* **TASK INSTRUCTIONS**
Reproduce the following data verbatim, line for line, without altering any character.

* **ROWS**
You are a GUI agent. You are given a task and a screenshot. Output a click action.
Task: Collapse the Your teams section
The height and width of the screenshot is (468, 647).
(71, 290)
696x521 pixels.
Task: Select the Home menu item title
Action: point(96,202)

* **RESULT**
You are a GUI agent. You are given a task and a screenshot. Output a click action.
Task: Collapse the Your teams section
The height and width of the screenshot is (468, 647).
(71, 290)
696x521 pixels.
Task: Select the Home menu item title
Action: point(96,202)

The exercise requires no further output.